Task directions: Rewrite every line of the items below, requests included, multiplying each coordinate in the answers by 0.65 and rounding to the nearest whole number, with halves rounded up. Omit the pictures.

........

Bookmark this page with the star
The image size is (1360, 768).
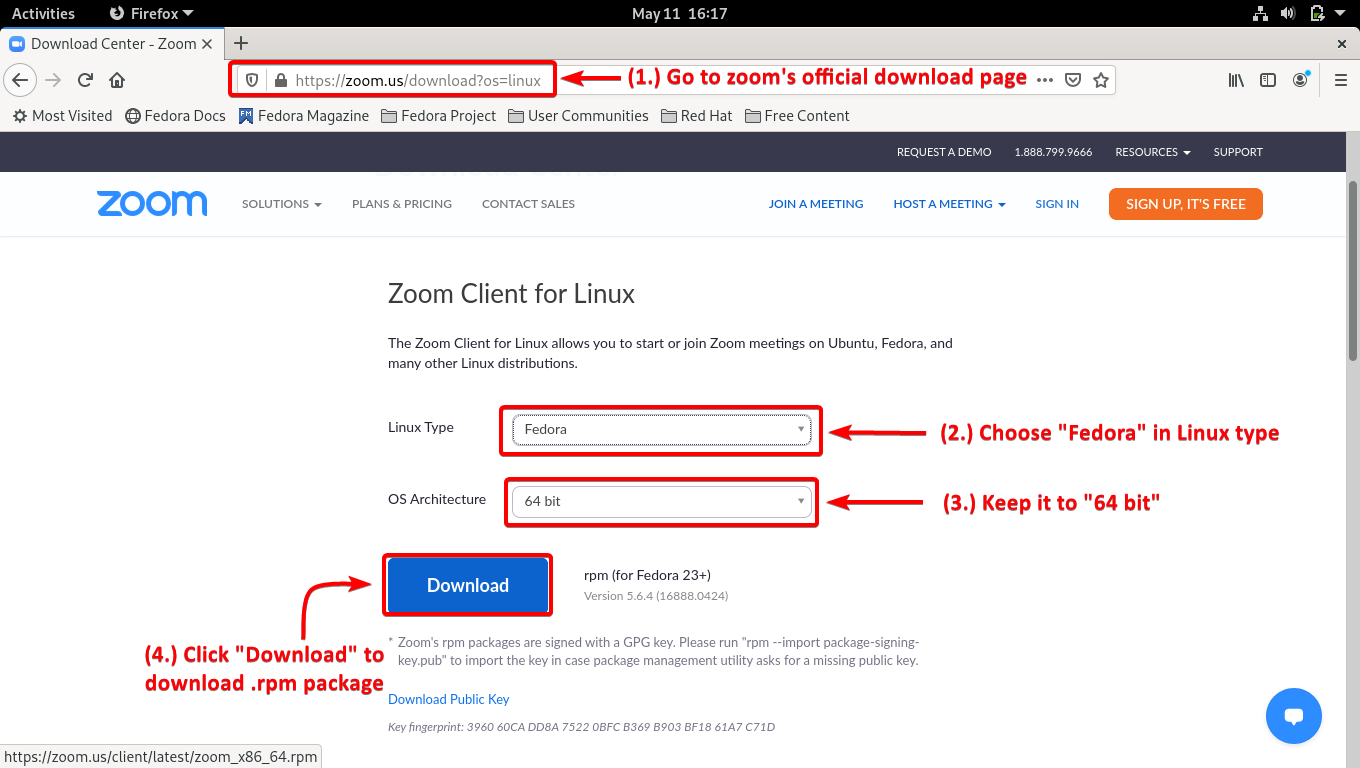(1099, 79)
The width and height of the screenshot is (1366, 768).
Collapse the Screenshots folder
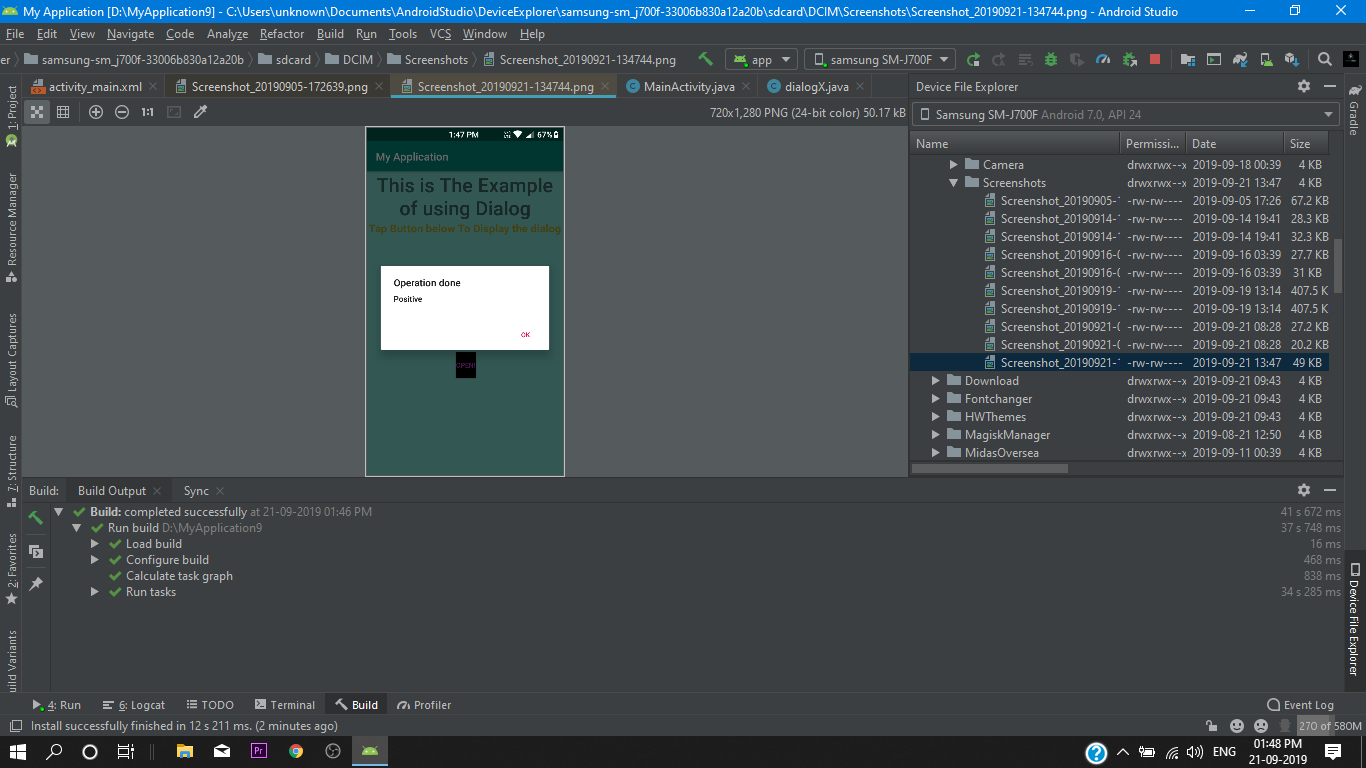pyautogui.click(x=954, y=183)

........

The completed task:
Bookmark this page with the star
The image size is (1360, 768).
(714, 51)
The width and height of the screenshot is (1366, 768).
Collapse the Screenshots folder
pyautogui.click(x=620, y=119)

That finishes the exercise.